Recommandation 3 : préciser et communiquer aux intervenants le rôle et l’utilisation d’outils non réglementaires pour soutenir les résultats de conservation pour les espèces en péril, y compris les besoins en ressources connexes.
Réponse de la direction : Les Ministères et l’Agence reconnaissent que les outils non réglementaires offrent des possibilités de générer des résultats en matière de conservation. Les accords et les initiatives de financement de l’intendance sont utilisés depuis de nombreuses années par les organisations et les propriétaires fonciers pour la conservation et le rétablissement des espèces en péril. À ce jour, ECCC a signé plus de 40 accords de conservation en vertu de l’article 11 avec des Premières Nations ou des producteurs agricoles. ECCC examinera les leçons retenues de ces accords au fur et à mesure que d’autres accords sont mis de l’avant. En outre, des énoncés de politique et des documents d’orientation seront mis au point pour guider la prise de décision et la mise en œuvre d’approches liées à l’utilisation de programmes de certification, de codes de pratique et d’autres mesures de remplacement pour atteindre les résultats de conservation. Le MPO continuera d’utiliser des outils non réglementaires pour faire progresser les objectifs de conservation et de rétablissement.

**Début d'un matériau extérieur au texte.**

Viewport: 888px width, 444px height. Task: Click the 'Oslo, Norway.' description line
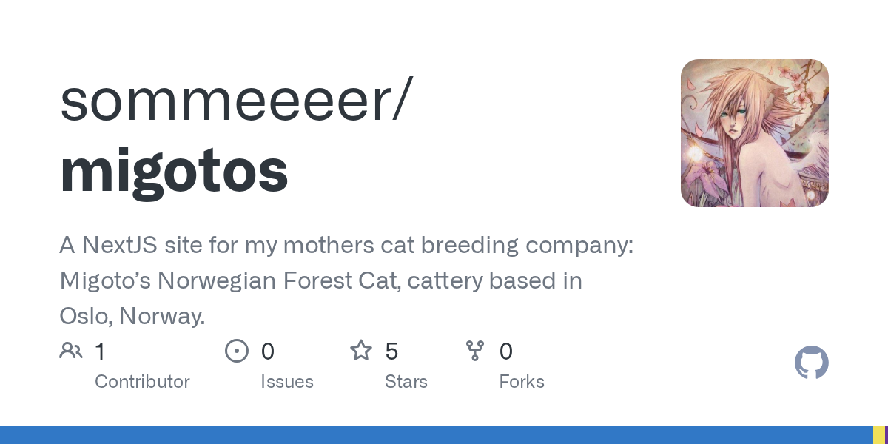(132, 316)
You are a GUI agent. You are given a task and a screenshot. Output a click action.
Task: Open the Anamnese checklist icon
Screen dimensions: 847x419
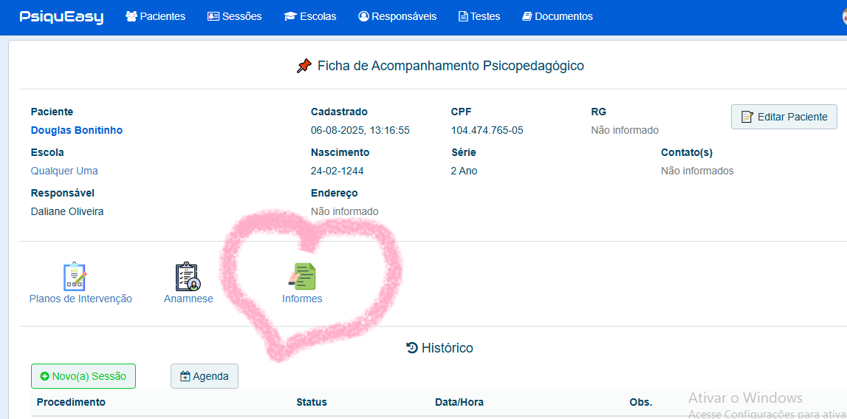[188, 276]
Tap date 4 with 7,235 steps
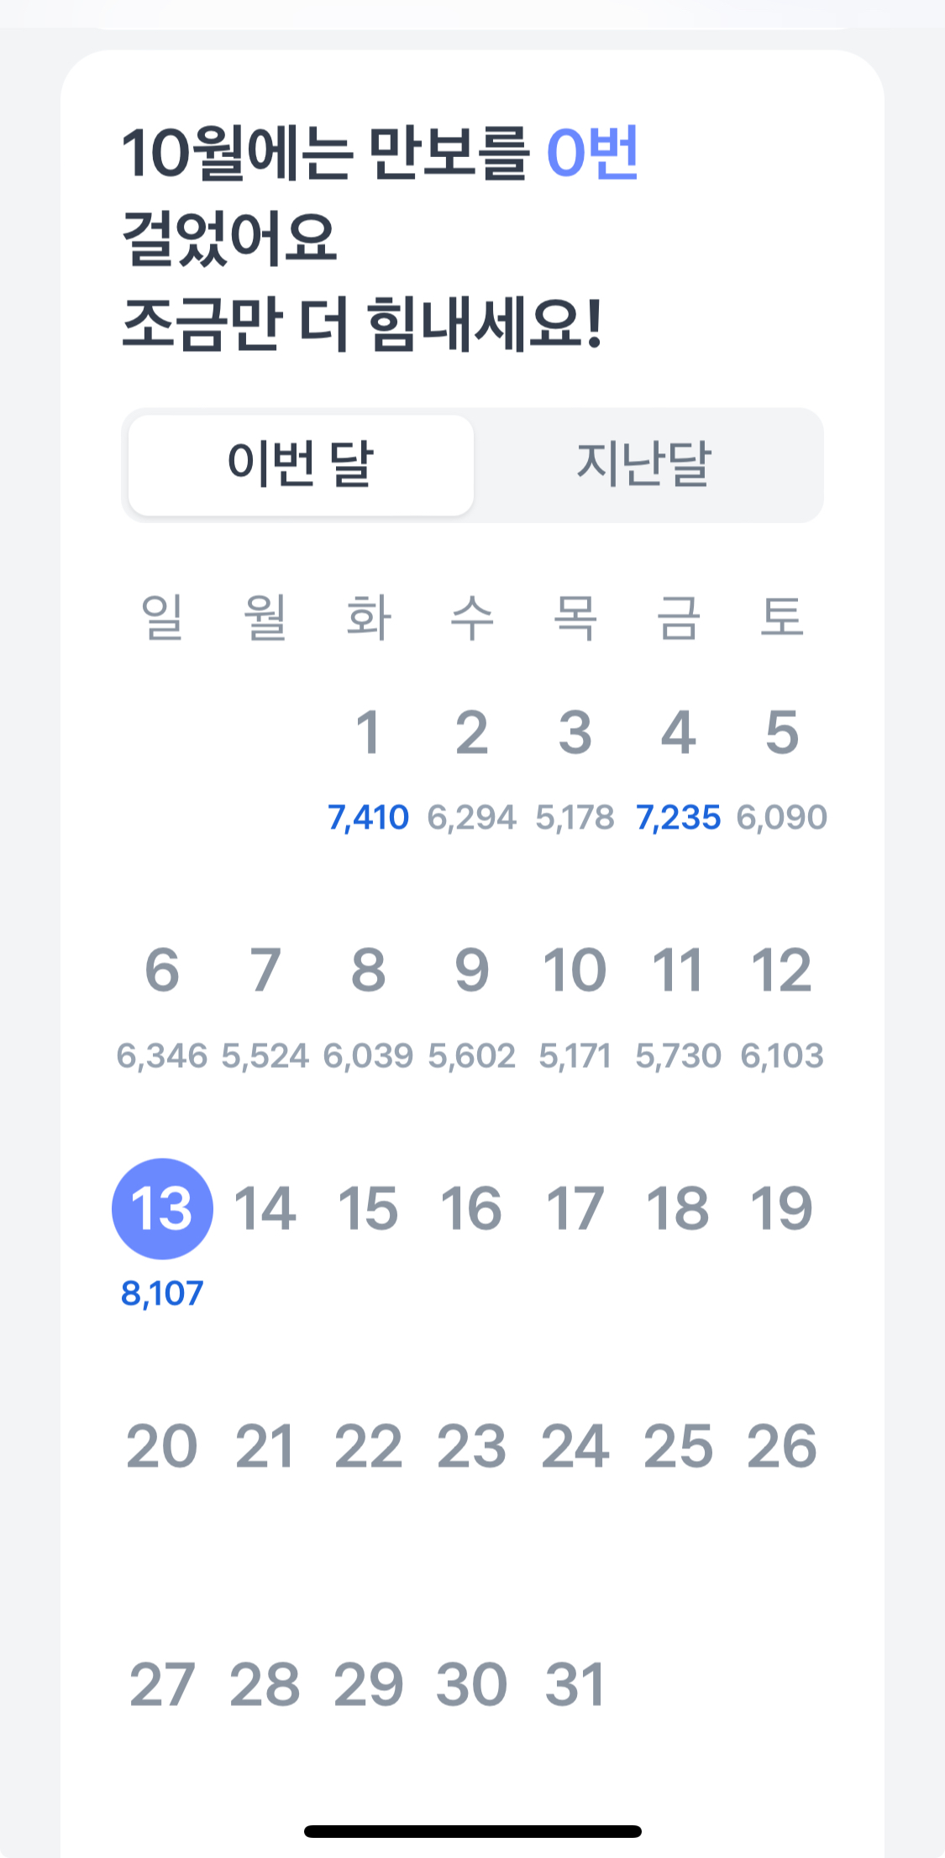Image resolution: width=945 pixels, height=1858 pixels. (x=678, y=732)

Les progrès réalisés quant à la mise au point d’accords supplémentaires à des fins précises dépendent de la disponibilité de financement approprié. À cet égard, le budget de 2018 soulignait l’engagement du gouvernement à l’égard du Fonds de la nature, qui soutient des partenariats avec des entreprises, des organismes sans but lucratif, des provinces, des territoires et d’autres partenaires. Parmi ses objectifs, le Fonds permettra d’acquérir des terres privées, de protéger les espèces en péril et leur habitat essentiel sur d’autres terres non fédérales et de renforcer les capacités des Autochtones à conserver les terres et les espèces.
Recommandation 4 : s’attaquer aux problèmes en matière de capacité pour aider le Programme des espèces en péril à respecter ses exigences législatives.
Réponse de la direction : Le 27 février 2018, le gouvernement du Canada a annoncé un financement de 1,3 milliard de dollars sur cinq ans pour soutenir la biodiversité du Canada et protéger les espèces en péril. Des plans de mise en œuvre seront mis au point pour veiller à ce que les problèmes de capacité soient traités dans la mesure du possible, en mettant particulièrement l’accent sur l’obtention de résultats de conservation relatifs aux zones, aux menaces et aux espèces prioritaires. Des capacités supplémentaires seront également investies dans les fonctions de base requises pour maintenir la conformité aux exigences législatives et réglementaires, notamment pour soutenir la consultation et la coopération avec les peuples autochtones.
À propos de l’évaluation
L’évaluation a examiné le PEP sur une période de cinq ans, allant de l’année financière 2011 à 2012 à l’année financière 2015 à 2016, en ajoutant des informations plus récentes pour l’année financière 2016 à 2017 lorsqu’elles étaient disponibles. Plusieurs méthodes d’établissement des faits ont éclairé les résultats de l’évaluation, notamment une recension des écrits, de documents et de données administratives; 64 entrevues avec des intervenants internes et externes; un sondage en ligne auprès de 38 partenaires et intervenants; et trois études de cas de la mise en œuvre du PEP.